[OBJECTIF DE L'EXERCICE] Modifiez les lignes, de celle qui contient « You are a GUI » jusqu'à la dernière incluse, en remplaçant « dropdown » par « menu ». Recopiez-les sans aucun autre changement.

Lignes issues d'un jeu de données de pointage:
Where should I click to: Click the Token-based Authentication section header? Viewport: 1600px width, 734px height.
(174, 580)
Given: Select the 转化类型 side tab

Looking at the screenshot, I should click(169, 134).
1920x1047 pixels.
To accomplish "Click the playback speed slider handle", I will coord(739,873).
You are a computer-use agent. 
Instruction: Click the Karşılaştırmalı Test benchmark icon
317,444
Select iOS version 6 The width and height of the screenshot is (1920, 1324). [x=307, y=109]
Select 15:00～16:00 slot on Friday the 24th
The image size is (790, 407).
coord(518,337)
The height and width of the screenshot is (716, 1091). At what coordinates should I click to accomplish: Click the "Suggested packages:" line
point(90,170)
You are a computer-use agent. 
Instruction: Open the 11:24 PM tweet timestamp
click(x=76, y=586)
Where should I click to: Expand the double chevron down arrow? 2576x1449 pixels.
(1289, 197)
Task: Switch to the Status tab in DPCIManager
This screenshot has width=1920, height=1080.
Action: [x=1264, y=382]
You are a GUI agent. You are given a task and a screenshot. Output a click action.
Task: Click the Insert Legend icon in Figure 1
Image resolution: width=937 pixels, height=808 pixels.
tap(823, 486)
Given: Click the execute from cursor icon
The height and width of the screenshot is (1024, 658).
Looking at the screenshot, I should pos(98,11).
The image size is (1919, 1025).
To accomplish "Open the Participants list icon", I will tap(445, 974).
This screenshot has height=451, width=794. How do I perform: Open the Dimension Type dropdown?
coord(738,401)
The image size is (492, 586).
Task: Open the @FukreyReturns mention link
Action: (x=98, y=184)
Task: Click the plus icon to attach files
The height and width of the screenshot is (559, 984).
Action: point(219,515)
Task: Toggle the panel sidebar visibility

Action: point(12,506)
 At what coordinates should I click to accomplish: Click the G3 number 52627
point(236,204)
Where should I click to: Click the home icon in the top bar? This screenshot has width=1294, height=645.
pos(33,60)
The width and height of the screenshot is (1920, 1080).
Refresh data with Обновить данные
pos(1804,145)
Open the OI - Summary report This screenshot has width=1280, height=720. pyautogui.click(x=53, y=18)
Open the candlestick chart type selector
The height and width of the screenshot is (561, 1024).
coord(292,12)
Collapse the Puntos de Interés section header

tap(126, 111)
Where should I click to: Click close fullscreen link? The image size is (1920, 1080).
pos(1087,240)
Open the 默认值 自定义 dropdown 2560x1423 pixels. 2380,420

[RÉSULTAT OBTENU]
You are a GUI agent. You are given a task and a screenshot. Output a click action.
Task: Click the Insert Legend icon in Figure 1
Image resolution: width=937 pixels, height=808 pixels.
tap(823, 486)
Given: Click the execute from cursor icon
The height and width of the screenshot is (1024, 658).
Looking at the screenshot, I should pos(98,11).
The image size is (1919, 1025).
To accomplish "Open the Participants list icon", I will tap(445, 974).
This screenshot has height=451, width=794. How do I perform: Open the Dimension Type menu?
coord(738,401)
The image size is (492, 586).
Task: Open the @FukreyReturns mention link
Action: (x=98, y=184)
Task: Click the plus icon to attach files
The height and width of the screenshot is (559, 984).
Action: point(219,515)
Task: Toggle the panel sidebar visibility

Action: point(12,506)
 At what coordinates should I click to accomplish: Click the G3 number 52627
point(236,204)
Where should I click to: Click the home icon in the top bar? This screenshot has width=1294, height=645.
pos(33,60)
The width and height of the screenshot is (1920, 1080).
Refresh data with Обновить данные
pos(1804,145)
Open the OI - Summary report This screenshot has width=1280, height=720. pyautogui.click(x=53, y=18)
Open the candlestick chart type selector
The height and width of the screenshot is (561, 1024).
coord(292,12)
Collapse the Puntos de Interés section header

tap(126, 111)
Where should I click to: Click close fullscreen link? The image size is (1920, 1080).
pos(1087,240)
Open the 默认值 自定义 menu 2560x1423 pixels. 2380,420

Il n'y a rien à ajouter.